Histologic examination by a gastrointestinal pathologist (MKW) of H&E stained sections from colons prepared as “Swiss Rolls” revealed increased injury severity based on a multi-parameter histologic injury score (31) in Gpx3−/− AOM/DSS mice (16.2 ± 2.6 N=14 versus 7.8 ± 0.92 N=16, P=0.003, Fig. 3A & B) with significant increases in inflammation, inflammation extent, and crypt damage/regeneration (Fig. 3C). Tumors were also analyzed for grade and Gpx3−/− adenomas demonstrated increased propensity for high-grade dysplasia characterized by loss of polarity and a more complex tumor growth pattern than WT tumors (Fig. 3D). In fact, one Gpx3−/− tumor demonstrated local invasion (Fig. 3A & D), a property rarely seen in response to AOM/DSS. These results suggest that Gpx3 loss results in increased colonic injury and inflammation and contributes to tumor promotion and progression in the AOM/DSS model of inflammatory carcinogenesis.
Figure 3. Increased histologic injury in Gpx3−/− colons.
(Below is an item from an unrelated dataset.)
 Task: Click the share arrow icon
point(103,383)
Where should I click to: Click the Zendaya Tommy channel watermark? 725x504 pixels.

A) Representative H&E staining from WT (10x top, 20x bottom left) or Gpx3−/− (10x top, 20x bottom right) colons. There is evidence for invasive adenocarcinoma in the Gpx3−/− tumor. B) Histologic injury score for DSS only or AOM/DSS tissues. ** P<0.01. C) Division of the histological injury scores from Fig. 3B into pathological inflammation, extent, and crypt damage/regeneration scores for DSS only or AOM/DSS tissues. ***P<0.001. D) Dysplasia grading (performed by MKW) in WT and Gpx3−/− tumors. Results represent percentage of total tumors for each group within each grade.
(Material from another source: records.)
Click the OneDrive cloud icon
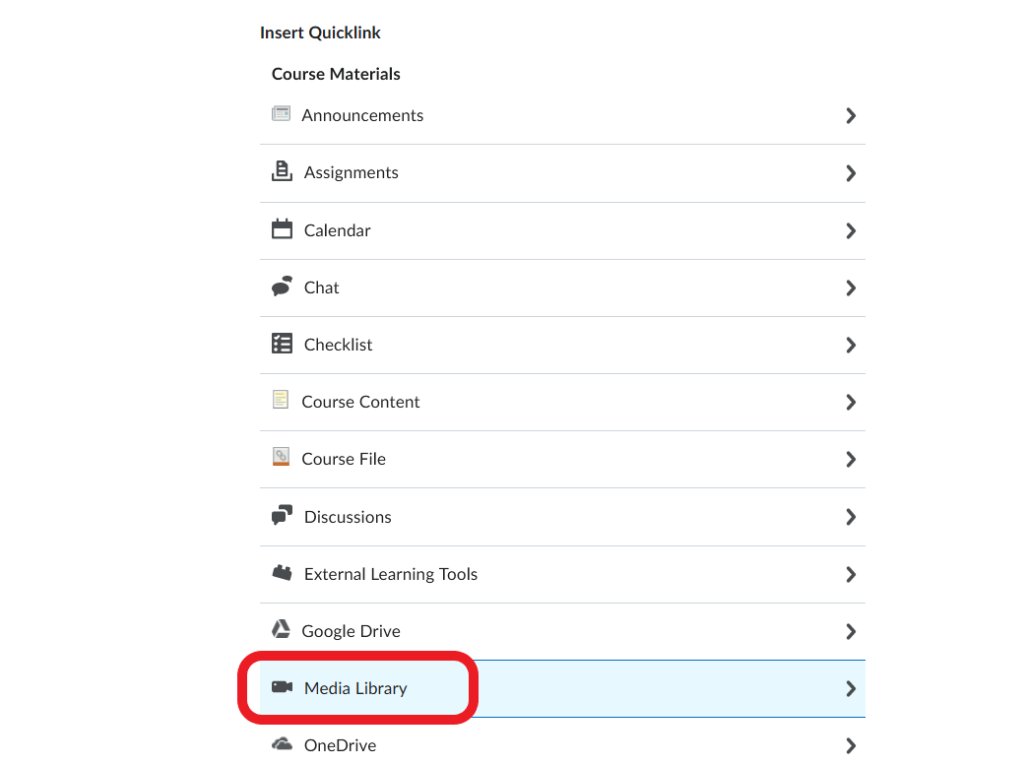This screenshot has width=1024, height=765. point(281,744)
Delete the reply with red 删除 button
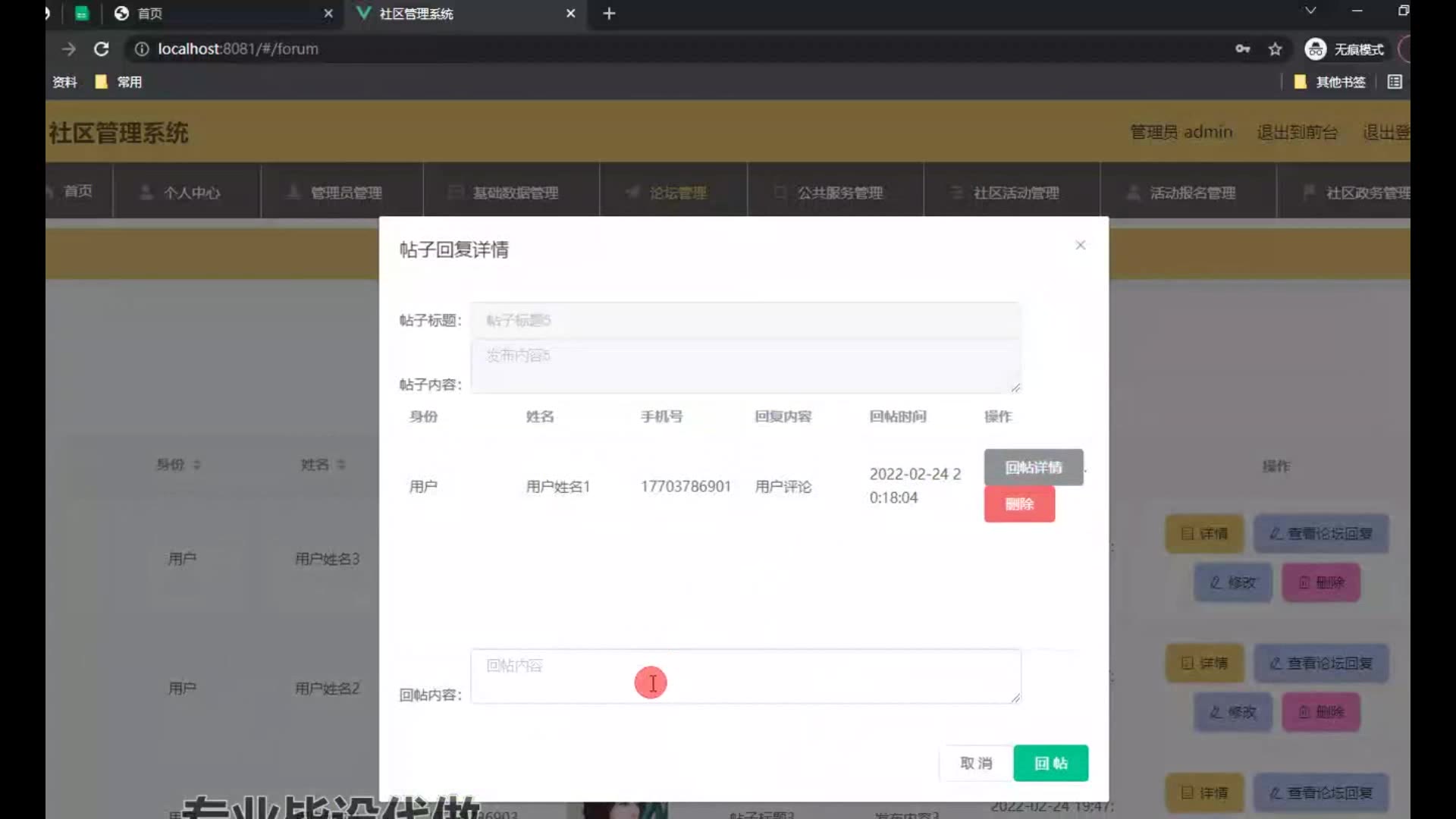 pos(1019,504)
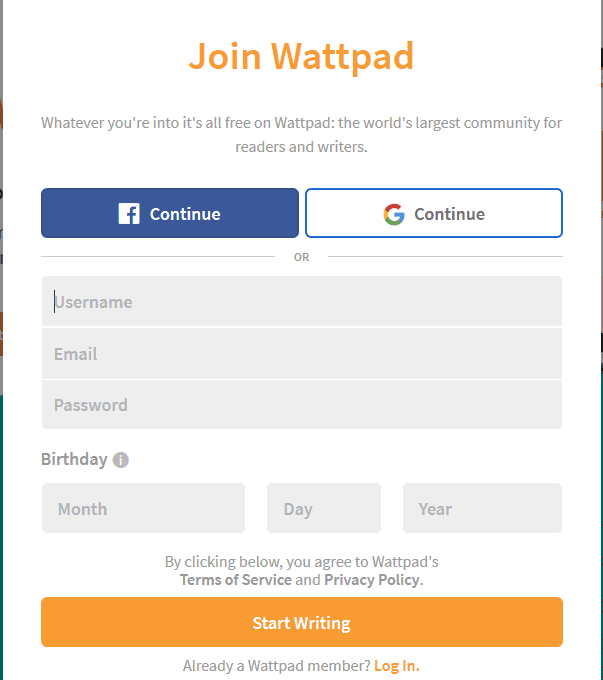The height and width of the screenshot is (680, 603).
Task: Continue with Facebook button
Action: [170, 213]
Altered intratumoral proliferation in the absence of Gpx3
Tumor number may be modified by increased cellular proliferation and/or survival or decreased apoptosis of transformed cells. Intratumoral proliferation rates were analyzed using in situ Ki67 staining. Gpx3−/− mice demonstrated an average of 163.9 ± 14.1 Ki67+ cells/tumor high-powered field (HPF). WT mice, on the other hand, displayed 73.9 ± 15.1 Ki67+ cells/tumor HPF (P=0.0003, Fig. 4A & B) indicating a significant increase in proliferation in Gpx3−/− tumors. No differences were seen in apoptotic indices as determined by TUNEL staining (Fig. S5).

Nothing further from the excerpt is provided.